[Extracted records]
========

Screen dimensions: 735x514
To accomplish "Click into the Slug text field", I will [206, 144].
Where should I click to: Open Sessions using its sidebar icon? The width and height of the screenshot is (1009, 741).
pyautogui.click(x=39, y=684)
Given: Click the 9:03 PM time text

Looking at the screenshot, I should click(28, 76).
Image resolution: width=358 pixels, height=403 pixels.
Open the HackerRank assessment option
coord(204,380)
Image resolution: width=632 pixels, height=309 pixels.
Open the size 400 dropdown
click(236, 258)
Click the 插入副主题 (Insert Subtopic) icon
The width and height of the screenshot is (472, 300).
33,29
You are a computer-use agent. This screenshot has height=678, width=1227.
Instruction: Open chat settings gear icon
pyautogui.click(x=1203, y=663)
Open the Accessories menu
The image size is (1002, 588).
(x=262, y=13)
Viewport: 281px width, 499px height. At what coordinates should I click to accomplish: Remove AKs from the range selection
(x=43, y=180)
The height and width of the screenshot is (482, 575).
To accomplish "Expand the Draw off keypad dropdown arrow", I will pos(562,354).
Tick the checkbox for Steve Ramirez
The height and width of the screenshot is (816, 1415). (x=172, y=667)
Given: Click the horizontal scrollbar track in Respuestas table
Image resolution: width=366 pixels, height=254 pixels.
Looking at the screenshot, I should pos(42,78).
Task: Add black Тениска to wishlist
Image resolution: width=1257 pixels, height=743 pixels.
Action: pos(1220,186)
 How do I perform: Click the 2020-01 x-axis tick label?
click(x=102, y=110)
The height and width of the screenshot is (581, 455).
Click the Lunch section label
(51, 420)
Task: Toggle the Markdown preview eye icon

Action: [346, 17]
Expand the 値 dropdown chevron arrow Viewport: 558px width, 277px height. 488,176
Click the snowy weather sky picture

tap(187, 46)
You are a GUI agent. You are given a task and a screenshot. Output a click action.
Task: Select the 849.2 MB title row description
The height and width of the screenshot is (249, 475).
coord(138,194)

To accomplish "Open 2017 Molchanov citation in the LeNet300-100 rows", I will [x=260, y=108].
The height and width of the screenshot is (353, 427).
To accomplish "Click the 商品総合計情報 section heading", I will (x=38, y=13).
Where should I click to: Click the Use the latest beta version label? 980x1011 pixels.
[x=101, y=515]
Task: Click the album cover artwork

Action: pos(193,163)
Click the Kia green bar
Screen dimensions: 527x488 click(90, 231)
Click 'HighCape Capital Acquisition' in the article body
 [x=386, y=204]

========

> Problem details: Above are the records; restate each one exactly.

> Written answer:
Screen dimensions: 735x514
To accomplish "Click into the Slug text field", I will [206, 144].
Where should I click to: Open Sessions using its sidebar icon? The width and height of the screenshot is (1009, 741).
pyautogui.click(x=39, y=684)
Given: Click the 9:03 PM time text

Looking at the screenshot, I should click(28, 76).
Image resolution: width=358 pixels, height=403 pixels.
Open the HackerRank assessment option
coord(204,380)
Image resolution: width=632 pixels, height=309 pixels.
Open the size 400 dropdown
click(236, 258)
Click the 插入副主题 (Insert Subtopic) icon
The width and height of the screenshot is (472, 300).
33,29
You are a computer-use agent. This screenshot has height=678, width=1227.
Instruction: Open chat settings gear icon
pyautogui.click(x=1203, y=663)
Open the Accessories menu
The image size is (1002, 588).
(x=262, y=13)
Viewport: 281px width, 499px height. At what coordinates should I click to accomplish: Remove AKs from the range selection
(x=43, y=180)
The height and width of the screenshot is (482, 575).
To accomplish "Expand the Draw off keypad dropdown arrow", I will pos(562,354).
Tick the checkbox for Steve Ramirez
The height and width of the screenshot is (816, 1415). (x=172, y=667)
Given: Click the horizontal scrollbar track in Respuestas table
Image resolution: width=366 pixels, height=254 pixels.
Looking at the screenshot, I should pos(42,78).
Task: Add black Тениска to wishlist
Image resolution: width=1257 pixels, height=743 pixels.
Action: pos(1220,186)
 How do I perform: Click the 2020-01 x-axis tick label?
click(x=102, y=110)
The height and width of the screenshot is (581, 455).
Click the Lunch section label
(51, 420)
Task: Toggle the Markdown preview eye icon

Action: [346, 17]
Expand the 値 dropdown chevron arrow Viewport: 558px width, 277px height. 488,176
Click the snowy weather sky picture

tap(187, 46)
You are a GUI agent. You are given a task and a screenshot. Output a click action.
Task: Select the 849.2 MB title row description
The height and width of the screenshot is (249, 475).
coord(138,194)

To accomplish "Open 2017 Molchanov citation in the LeNet300-100 rows", I will [x=260, y=108].
The height and width of the screenshot is (353, 427).
To accomplish "Click the 商品総合計情報 section heading", I will (x=38, y=13).
Where should I click to: Click the Use the latest beta version label? 980x1011 pixels.
[x=101, y=515]
Task: Click the album cover artwork

Action: pos(193,163)
Click the Kia green bar
Screen dimensions: 527x488 click(90, 231)
Click 'HighCape Capital Acquisition' in the article body
 [x=386, y=204]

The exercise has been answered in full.